The High Court allowed both appeals, ruling in favor of the assessees:

  • Interest received under Sections 28 or 34 of the LAA on delayed payment of compensation for compulsory acquisition of agricultural land is an accretion to the principal compensation and must be classified as “Capital Gains” under the I.T. Act.
  • Such interest is eligible for exemption under Section 10(37) if the acquired land is agricultural.
  • The interest does not fall under the definition of “interest” in Section 2(28A) of the I.T. Act, rendering Section 56(2)(viii) inapplicable in this context.

Reasoning

  1. Nature of Interest under LAA:
    • The Court held that interest under Sections 28 and 34 of the LAA compensates the assessee for the loss of use of the principal compensation amount from the date of dispossession.

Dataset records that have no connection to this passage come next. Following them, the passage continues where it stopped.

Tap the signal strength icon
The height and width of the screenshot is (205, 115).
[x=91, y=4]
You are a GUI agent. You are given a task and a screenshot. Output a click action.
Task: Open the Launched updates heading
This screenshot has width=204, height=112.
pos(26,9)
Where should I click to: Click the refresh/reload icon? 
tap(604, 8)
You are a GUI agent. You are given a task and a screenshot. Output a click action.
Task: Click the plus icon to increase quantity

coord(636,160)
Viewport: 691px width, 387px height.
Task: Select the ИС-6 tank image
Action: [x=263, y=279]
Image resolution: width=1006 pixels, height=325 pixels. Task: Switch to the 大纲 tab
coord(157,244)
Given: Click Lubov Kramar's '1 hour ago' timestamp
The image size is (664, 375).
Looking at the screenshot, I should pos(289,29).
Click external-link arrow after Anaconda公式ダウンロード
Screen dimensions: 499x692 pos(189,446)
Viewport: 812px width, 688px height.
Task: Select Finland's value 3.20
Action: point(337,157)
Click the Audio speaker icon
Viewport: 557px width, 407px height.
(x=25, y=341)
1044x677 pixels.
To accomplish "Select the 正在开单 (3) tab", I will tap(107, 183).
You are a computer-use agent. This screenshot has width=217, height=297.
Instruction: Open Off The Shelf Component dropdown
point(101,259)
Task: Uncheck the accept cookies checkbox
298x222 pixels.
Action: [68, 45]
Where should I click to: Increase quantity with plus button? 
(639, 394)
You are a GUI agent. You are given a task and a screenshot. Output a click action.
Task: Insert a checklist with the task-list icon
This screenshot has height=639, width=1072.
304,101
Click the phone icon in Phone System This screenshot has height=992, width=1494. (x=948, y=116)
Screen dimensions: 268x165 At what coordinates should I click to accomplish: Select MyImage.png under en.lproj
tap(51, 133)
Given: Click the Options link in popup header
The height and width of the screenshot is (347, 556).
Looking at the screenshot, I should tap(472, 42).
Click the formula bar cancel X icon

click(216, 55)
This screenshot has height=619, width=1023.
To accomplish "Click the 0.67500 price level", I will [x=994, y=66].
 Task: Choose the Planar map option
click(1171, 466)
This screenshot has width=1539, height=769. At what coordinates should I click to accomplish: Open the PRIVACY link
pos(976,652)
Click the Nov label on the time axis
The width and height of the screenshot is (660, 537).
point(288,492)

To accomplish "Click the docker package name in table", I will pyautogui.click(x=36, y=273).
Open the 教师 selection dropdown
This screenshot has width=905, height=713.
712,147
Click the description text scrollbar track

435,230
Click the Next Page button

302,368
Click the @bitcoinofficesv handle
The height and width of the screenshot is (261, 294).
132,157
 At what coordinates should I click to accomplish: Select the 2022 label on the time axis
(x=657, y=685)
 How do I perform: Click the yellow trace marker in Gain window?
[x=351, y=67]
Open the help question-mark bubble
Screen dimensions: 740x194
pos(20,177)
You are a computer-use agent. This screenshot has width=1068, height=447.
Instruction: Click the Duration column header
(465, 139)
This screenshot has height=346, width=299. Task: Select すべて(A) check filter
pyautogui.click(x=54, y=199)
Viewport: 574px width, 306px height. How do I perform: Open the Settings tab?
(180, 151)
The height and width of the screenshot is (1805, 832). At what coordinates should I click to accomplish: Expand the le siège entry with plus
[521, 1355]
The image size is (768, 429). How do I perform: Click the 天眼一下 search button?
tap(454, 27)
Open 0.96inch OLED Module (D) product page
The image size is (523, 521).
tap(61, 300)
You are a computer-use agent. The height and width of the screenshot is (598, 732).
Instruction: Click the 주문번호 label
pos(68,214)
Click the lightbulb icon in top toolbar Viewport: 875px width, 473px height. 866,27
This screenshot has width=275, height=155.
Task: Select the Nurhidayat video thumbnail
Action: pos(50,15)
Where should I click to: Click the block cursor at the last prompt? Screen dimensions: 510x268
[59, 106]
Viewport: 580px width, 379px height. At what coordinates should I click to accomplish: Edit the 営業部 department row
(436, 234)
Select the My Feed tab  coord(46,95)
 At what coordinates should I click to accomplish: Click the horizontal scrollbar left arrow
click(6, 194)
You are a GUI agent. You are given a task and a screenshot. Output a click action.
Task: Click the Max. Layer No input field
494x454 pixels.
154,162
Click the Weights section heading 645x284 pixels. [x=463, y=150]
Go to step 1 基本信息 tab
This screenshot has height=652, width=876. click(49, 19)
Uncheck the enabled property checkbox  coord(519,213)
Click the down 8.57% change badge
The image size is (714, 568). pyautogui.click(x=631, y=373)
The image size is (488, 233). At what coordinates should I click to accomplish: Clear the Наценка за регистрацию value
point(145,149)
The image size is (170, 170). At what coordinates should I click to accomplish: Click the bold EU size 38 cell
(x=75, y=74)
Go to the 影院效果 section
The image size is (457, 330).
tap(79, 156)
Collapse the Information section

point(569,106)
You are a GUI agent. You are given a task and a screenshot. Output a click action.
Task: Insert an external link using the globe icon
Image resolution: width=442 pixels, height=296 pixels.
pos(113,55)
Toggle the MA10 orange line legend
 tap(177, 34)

It is not akin to interest on a debt or borrowed money as defined under Section 2(28A) but is an integral part of the compensation itself.
    • This view aligns with the constitutional obligation under Article 300A to provide fair compensation for property acquired by the State, reinforced by recent judicial pronouncements recognizing property rights as human rights (e.g., Dharnidhar Mishra v. State of Bihar, 2024; Kolkata Municipal Corporation v. Bimal Kumar Shah, 2024).
  2. Classification as Capital Gains:
    • Sections 45(5) and 10(37) of the I.T. Act treat compensation and enhanced compensation for compulsory acquisition as “Capital Gains.” The Court extended this classification to interest, noting its role as an accretion to the compensation.
    • The exemption under Section 10(37) applies to income from the transfer of agricultural land via compulsory acquisition, provided conditions like prior agricultural use are met. Since the interest is part of the compensation, it qualifies for this exemption.
  3. Inapplicability of Section 56(2)(viii):
    • Section 56(2)(viii) taxes interest on compensation or enhanced compensation as “Income from Other Sources.” However, the Court clarified that this provision applies only when the interest is distinct from the principal compensation, which is not the case for interest under the LAA.
    • The Court distinguished conflicting precedents (e.g., Ghanshyam (HUF), 2009) and relied on decisions like Sundar v. Union of India (2001), which treat such interest as compensatory in nature.
  4. Constitutional Context:
    • The Court emphasized that Article 300A imposes a duty on the State to compensate citizens fully and promptly for acquired property. Interest for delayed payment ensures this obligation is met, aligning with procedural and substantive due process principles.

Disposition

  • The appeals were allowed, and the ITAT’s orders were set aside.
  • The questions of law were answered in favor of the assessees:
    • The entire enhanced compensation, including interest at 9% and 15%, is exempt under Section 10(37).
    • The ITAT erred in classifying interest as “Income from Other Sources.”
    • The rectification application in I.T.A. No. 60/2024 should have been considered in light of precedents supporting the assessees’ position.

Key Precedents Cited

  • Sundar v. Union of India, (2001) 7 SCC 211
  • Dharnidhar Mishra v. State of Bihar, (2024) 10 SCC 605
  • Kolkata Municipal Corporation v. Bimal Kumar Shah, (2024) 10 SCC 533
  • Dr. Sham Lal Narula v. CIT, (1964) 53 ITR 151
  • Ghanshyam (HUF), (2009) 8 SCC 412

Significance

This judgment clarifies the tax treatment of interest on delayed compensation for compulsory land acquisition, reinforcing that such interest is part of the compensation and exempt under Section 10(37) for agricultural land. It aligns tax law with constitutional protections under Article 300A, ensuring fair treatment of property owners. The ruling may influence future assessments involving similar interest payments.